* [PASSAGE DONNÉ]:
Percevoir l’unité du monde requiert des dons que Baudelaire dénie à tous les hommes dépourvus non point de finesse et de sensibilité mais d’imagination. L’imagination est pour lui cette «reine des facultés», faculté métaphysique, qui «au début du monde créa l’analogie et la métaphore». Elle seule permet d’établir, «en dehors des méthodes philosophiques les rapports intimes et secrets des choses, les correspondances et les analogies»
L’image du monde comme totalité organique et indivisible se confond dès l’origine avec la poésie. Sa pérennité est liée au destin de la métaphore qui, comme l’a finement observé le critique russe Wladimir Weidlé, était au début «tout autre chose qu’un ornement adventice, tel que parmi les autres tropes l’ont classé les rhéteurs alexandrins. Elle s’ensuivait de la connaissance poétique de toute chose, elle témoignait de l’unité essentielle de l’univers, dont toutes les parties pouvaient entrer en relations réciproques, où chaque élément en invoquait un autre, où tout participait à tout. Cette image du monde ne disparaîtra tout à fait que lorsque la poésie sera morte, mais depuis elle est plutôt postulée que perçue directement».

* [DONNÉES ENREGISTRÉES]:
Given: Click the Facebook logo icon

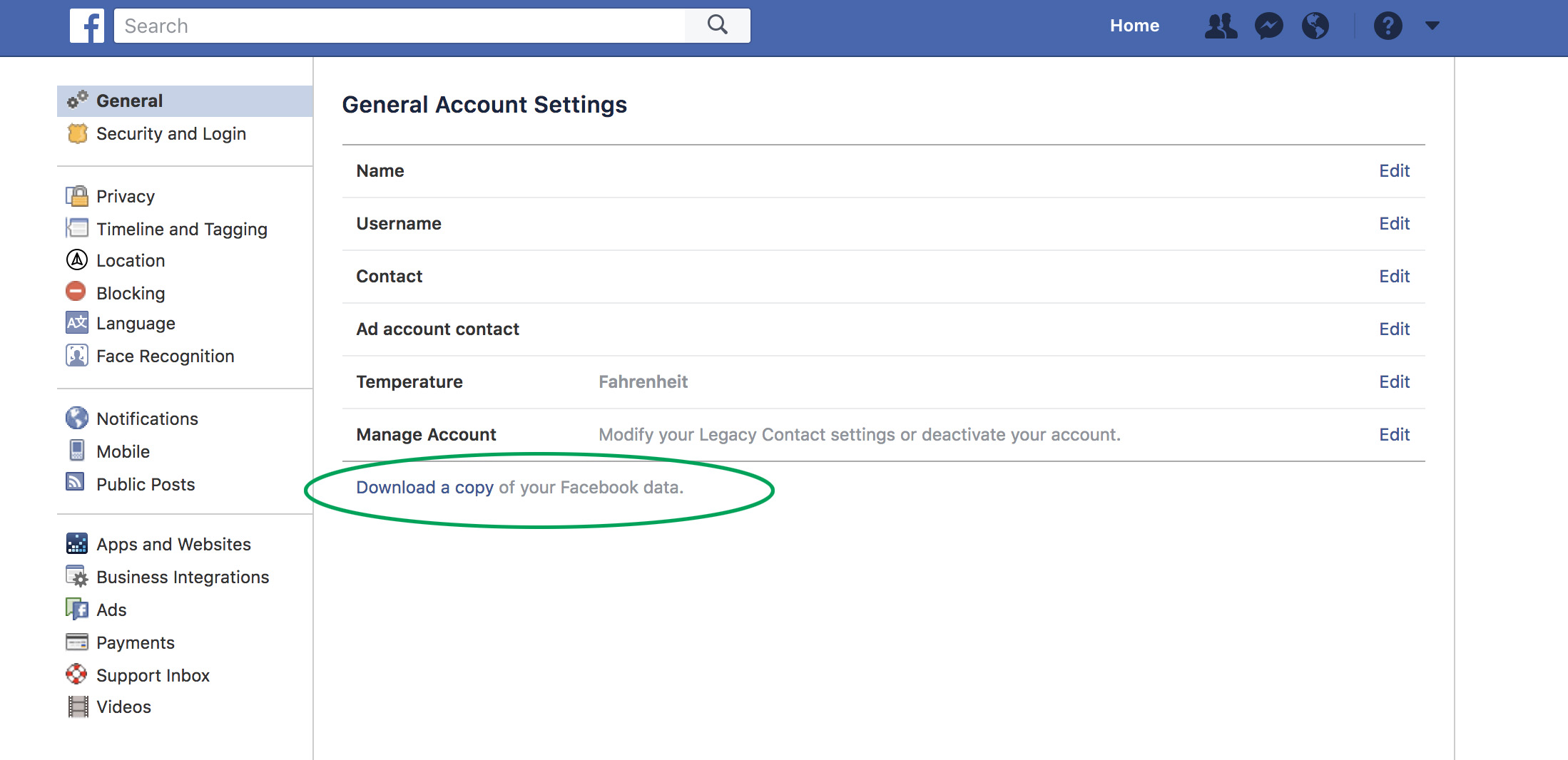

* [ÉNONCÉ RÉDIGÉ 1]: Dans le passage donné, quelle faculté Baudelaire nomme-t-il la « reine des facultés » ?
* [ÉNONCÉ RÉDIGÉ 2]: Indiquez si chaque affirmation ci-dessous concorde avec le passage donné, en répondant par oui ou par non et en citant les mots qui en décident. (a) Baudelaire dénie ces dons aux hommes dépourvus de finesse et de sensibilité. (b) Wladimir Weidlé est présenté comme un critique russe. (c) Selon la citation de Weidlé, l'image du monde comme unité est aujourd'hui perçue directement.

* [RÉPONSE COMPLÈTE 1]: L'imagination.

* [RÉPONSE COMPLÈTE 2]:
(a) Non : « dépourvus non point de finesse et de sensibilité mais d’imagination ».
(b) Oui : « le critique russe Wladimir Weidlé ».
(c) Non : « depuis elle est plutôt postulée que perçue directement ».